My husband was adamant about not having more children (we have three), and although I kind of wanted one more, I decided that my desire was unreasonable and that he was right. However, after years of IUDs, condoms, and other pesky forms of birth control, I decided that since he was really the one who did not want more children, he was the one who should be sterilized. Down deep, I think I wanted to punish him.

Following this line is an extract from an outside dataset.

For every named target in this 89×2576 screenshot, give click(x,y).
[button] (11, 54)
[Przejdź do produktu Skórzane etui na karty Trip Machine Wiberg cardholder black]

The night before the procedure I began to realize that this might not be right for us. I asked him if he would cancel the appointment if I changed my mind. He said no, which was a really stupid thing to say. I was stupid in my silence because I should have confessed to him my fear that I would not find him as sexually attractive.
As is usually the case, I wound up punishing myself. As soon as I saw those severed vas tubes in the little bottle (they had to be tested for something), I knew it was a huge mistake.
I became depressed and very upset, which continued off and on for some years. I asked my husband to have a reversal, which he regarded as insane. When he told his urologist of my response to the vasectomy, the urologist recommended a shrink.
As a result, we have lived uncomfortably in the post-vasectomy years ever since. I have never regained my sexual attraction to him, which he regards simply as a reduced libido (although I told him that being sterile reduced my attraction to him). He dismisses it as crazy, and that is that.
I have never recovered from my resentment toward my husband, nor my anger toward myself for not being more forceful when I had doubts. To this day, (and this was years ago), I cannot drive past the building where the procedure took place without feeling like a rock has dropped into my stomach, and I could cry uncontrollably as well.
My point is this: physicians who perform this procedure need to fully discuss this with potential patients and their wives, and try to make sure that such painful regrets will not be experienced after the procedure is completed. There were several warning factors that my husband’s doctor never mentioned: such as conflict over the procedure beforehand; the husband having the surgery to please his wife without being convinced that he wants to do it, and one spouse (me) dominating the other. Had these points been explored, and had his doctor warned me that conflict prior to the procedure resulted in women being 25% more likely to regret the surgery, I think I would have opted out.
This single factor has had a seriously detrimental effect on my marriage and contentment, and I hope that people will be warned more effectively than I was at the time.